Emsal Mahkeme Kararı İstanbul Anadolu 7. Asliye Ticaret Mahkemesi 2017/818 E. 2020/728 K. 25.12.2020 T.

Görüntülediğiniz mahkeme kararı henüz kesinleşmemiştir. Yararlı olması amacıyla eklenmiştir.

T.C. İstanbul Anadolu 7. ASLİYE TİCARET MAHKEMESİ
ESAS NO : 2017/818 Esas
KARAR NO : 2020/728
DAVA : İtirazın İptali (Ticari Satımdan Kaynaklanan)
DAVA TARİHİ : 24/07/2017
KARAR TARİHİ : 25/12/2020
Mahkememizde görülmekte olan İtirazın İptali (Ticari Satımdan Kaynaklanan) davasının yapılan açık yargılaması sonunda,
İDDİA: Davacı vekili, müvekkili şirket tarafından davalıdan cam alındığını, bedelinin ödendiğini; ancak camların ayıplı çıktığını, bunun üzerine davalıya iade etmek istediklerini; —– tarihinde —– numaralı iade faturasını düzenlediklerini fakat ödemiş oldukları bedelin iade edilmediğini belirterek bu nedenle bedelin iadesi için davalı aleyhine ———— dosyasında icra takibi başlattıklarını; davalının haksız bir itirazla takibi durdurduğunu belirterek; itirazın iptaline, takibin devamına ve davalıdan %20 icra inkar tazminatı tahsiline karar verilmesini talep ve dava etmiştir.

------

■ Aşağıdakileri tamamlayın:
[a] Karar metnine göre şu soruları yanıtlayın:
(i) Dava hangi tarihte açılmıştır?
(ii) Davacı şirket davalıdan ne satın almıştır?
(iii) Davacı yüzde kaç icra inkar tazminatı istemiştir?
[b] Karar metninde "Emsal Mahkeme Kararı" ile "olması amacıyla eklenmiştir." arasındaki kısmı, bu ifadeler de dahil olmak üzere harfi harfine yazın.

■ Veri bölümü:
------

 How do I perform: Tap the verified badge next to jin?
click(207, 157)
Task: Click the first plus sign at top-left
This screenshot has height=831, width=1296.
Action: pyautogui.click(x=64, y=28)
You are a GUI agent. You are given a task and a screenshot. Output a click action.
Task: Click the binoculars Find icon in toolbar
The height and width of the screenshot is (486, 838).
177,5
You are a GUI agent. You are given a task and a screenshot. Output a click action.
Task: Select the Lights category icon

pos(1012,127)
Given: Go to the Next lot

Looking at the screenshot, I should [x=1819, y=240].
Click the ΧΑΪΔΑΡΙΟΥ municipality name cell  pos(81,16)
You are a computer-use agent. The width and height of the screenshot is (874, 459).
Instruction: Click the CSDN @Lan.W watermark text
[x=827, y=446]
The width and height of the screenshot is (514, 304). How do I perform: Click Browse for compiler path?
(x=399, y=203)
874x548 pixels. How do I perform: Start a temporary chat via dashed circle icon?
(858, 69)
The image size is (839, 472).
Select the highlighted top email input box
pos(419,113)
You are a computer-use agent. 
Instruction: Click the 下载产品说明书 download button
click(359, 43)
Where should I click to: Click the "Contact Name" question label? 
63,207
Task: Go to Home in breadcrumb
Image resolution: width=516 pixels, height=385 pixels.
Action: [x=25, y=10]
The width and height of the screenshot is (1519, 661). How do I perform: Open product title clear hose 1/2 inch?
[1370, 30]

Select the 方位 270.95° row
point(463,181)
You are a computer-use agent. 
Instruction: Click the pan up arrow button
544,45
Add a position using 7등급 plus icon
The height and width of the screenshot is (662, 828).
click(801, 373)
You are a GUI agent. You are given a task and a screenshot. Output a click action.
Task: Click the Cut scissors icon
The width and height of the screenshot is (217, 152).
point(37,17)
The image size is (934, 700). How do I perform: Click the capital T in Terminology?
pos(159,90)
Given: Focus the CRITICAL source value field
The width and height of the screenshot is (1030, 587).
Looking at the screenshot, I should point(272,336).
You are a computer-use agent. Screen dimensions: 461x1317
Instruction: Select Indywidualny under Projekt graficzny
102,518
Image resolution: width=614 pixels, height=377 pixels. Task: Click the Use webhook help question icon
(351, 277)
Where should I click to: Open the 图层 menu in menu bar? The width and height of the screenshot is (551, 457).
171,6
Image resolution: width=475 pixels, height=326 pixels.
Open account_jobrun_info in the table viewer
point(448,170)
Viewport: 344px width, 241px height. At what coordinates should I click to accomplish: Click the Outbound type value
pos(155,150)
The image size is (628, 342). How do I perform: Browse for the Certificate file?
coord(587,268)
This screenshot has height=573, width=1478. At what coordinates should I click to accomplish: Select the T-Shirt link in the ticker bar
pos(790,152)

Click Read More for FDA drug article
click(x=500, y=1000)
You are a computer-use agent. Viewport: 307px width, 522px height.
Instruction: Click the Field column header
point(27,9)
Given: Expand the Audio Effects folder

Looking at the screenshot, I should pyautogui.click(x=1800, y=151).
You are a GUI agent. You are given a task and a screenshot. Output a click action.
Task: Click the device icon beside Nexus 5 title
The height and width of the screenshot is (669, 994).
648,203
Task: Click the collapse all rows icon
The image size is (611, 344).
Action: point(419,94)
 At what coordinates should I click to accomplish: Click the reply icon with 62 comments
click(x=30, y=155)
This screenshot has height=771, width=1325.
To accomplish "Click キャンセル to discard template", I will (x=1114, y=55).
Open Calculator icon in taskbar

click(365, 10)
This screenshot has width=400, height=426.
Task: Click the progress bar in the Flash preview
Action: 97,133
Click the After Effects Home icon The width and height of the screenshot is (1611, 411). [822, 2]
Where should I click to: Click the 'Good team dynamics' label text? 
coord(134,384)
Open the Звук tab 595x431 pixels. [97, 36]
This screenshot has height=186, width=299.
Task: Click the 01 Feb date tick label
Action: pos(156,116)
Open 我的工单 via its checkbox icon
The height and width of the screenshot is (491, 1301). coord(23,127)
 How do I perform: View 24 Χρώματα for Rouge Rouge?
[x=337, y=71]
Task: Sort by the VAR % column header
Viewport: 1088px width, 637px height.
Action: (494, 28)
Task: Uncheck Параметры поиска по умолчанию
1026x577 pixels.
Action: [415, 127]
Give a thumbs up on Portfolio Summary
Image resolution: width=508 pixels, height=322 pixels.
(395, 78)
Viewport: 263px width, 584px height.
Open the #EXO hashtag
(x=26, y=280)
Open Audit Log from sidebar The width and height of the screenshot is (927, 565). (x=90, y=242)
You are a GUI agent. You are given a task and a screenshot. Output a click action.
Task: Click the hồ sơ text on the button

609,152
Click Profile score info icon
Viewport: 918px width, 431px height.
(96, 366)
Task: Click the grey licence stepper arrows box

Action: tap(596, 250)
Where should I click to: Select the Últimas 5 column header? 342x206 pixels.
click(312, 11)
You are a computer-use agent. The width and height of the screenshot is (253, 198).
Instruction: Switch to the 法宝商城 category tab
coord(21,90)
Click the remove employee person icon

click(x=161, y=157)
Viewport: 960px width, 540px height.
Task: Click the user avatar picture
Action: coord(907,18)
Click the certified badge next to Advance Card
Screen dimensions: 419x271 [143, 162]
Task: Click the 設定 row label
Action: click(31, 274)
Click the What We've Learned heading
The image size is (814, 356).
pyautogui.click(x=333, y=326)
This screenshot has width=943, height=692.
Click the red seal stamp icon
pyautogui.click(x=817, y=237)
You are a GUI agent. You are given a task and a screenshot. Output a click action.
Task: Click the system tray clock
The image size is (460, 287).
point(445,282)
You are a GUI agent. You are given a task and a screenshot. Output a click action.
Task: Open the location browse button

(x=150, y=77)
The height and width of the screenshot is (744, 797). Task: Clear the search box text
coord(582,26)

------

■ Görev yanıtları:
[a]
(i) 24/07/2017
(ii) Cam
(iii) %20

[b]
Emsal Mahkeme Kararı İstanbul Anadolu 7. Asliye Ticaret Mahkemesi 2017/818 E. 2020/728 K. 25.12.2020 T.

Görüntülediğiniz mahkeme kararı henüz kesinleşmemiştir. Yararlı olması amacıyla eklenmiştir.